Estimates place the value of licensing revenue passed up by Watterson at $300-$400 million. The only legitimate Calvin and Hobbes merchandise was produced during Watterson’s original contract: two 16-month calendars (1988-89 and 1989-90), a t-shirt for the Smithsonian Exhibit, Great American Comics: 100 Years of Cartoon Art (1990) and the most sought-after piece of all, a textbook Teaching with Calvin and Hobbes.
If you want it for your collection, I found one on eBay, used, condition “good” https://www.ebay.com/itm/Signed-Teaching-with-Calvin-and-Hobbes-by-Linda-Holmen/164175366766?hash=item26399d4a6e:g:3tEAAOSwU8RepaCE If you are interested, the seller has a rating of 4838 with 99.6% positive feedback. The buy it now price is $1,495.00. Shipping is not included.
More Calvin tomorrow.
** “Blessed are the merciful, for they shall obtain mercy” (Matthew 5:7).
Jesus lived in a cruel world. Whole nations were made captive without mercy. What kind of mind thought up death by crucifixion? Many a Jew believed that all pain was punishment – why try to relieve it? Romans despised mercy. Greek Stoics met pain with fortitude which forgot their neighbors. In some societies, ailing folk were simply carried into the forest to die.
What of our time? We show a measure of mercy. We have hospitals and community chests, but fanatical Islamic terrorists fly airplanes into buildings, and maniacal dictators spray poisonous gas on whole populations. And don’t forget Adolf Hitler and Joseph Stalin. Has there ever been such wholesale cruelty? But to the 21st century, an age when mercy is despised as being spineless, Jesus says, “Blessed are the merciful!”
What does it mean to be merciful? To be merciful is to have Jesus’ way of looking at people. We hear that when pray the prayer that Jesus taught us: “And forgive us our debts, as we forgive our debtors” (Matthew 6:12 KJV). Jesus was not talking about debts like the mortgage or the car payment. The New International Readers Version makes that clear: “And forgive us our sins, just as we also have forgiven those who sin against us.” The Amplified Bible adds an important weight to that show of mercy: “And forgive us our debts, as we have forgiven our debtors, letting go of both the wrong and the resentment.” (italics, mine).

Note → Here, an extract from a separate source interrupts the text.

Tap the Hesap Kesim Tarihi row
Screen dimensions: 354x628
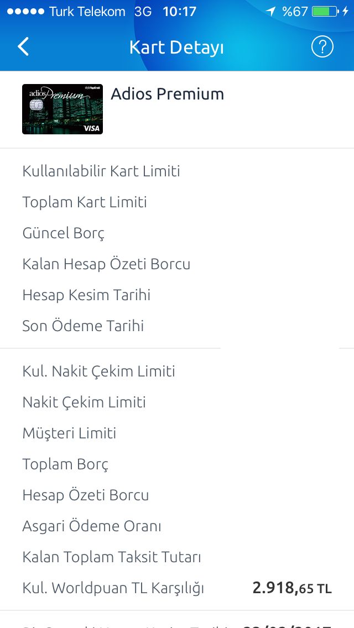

“For they shall obtain mercy,” but not as a reward. Mercy is not for sale. It is not a matter of you get as good as you give. Fortunately for our failures, God does not keep books with red ink and black ink. The merciful find a hope that is firmer than doubt and stronger than all cruelty. The merciful find mercy at the cross of Jesus Christ. The merciful know what God in Jesus Christ has done!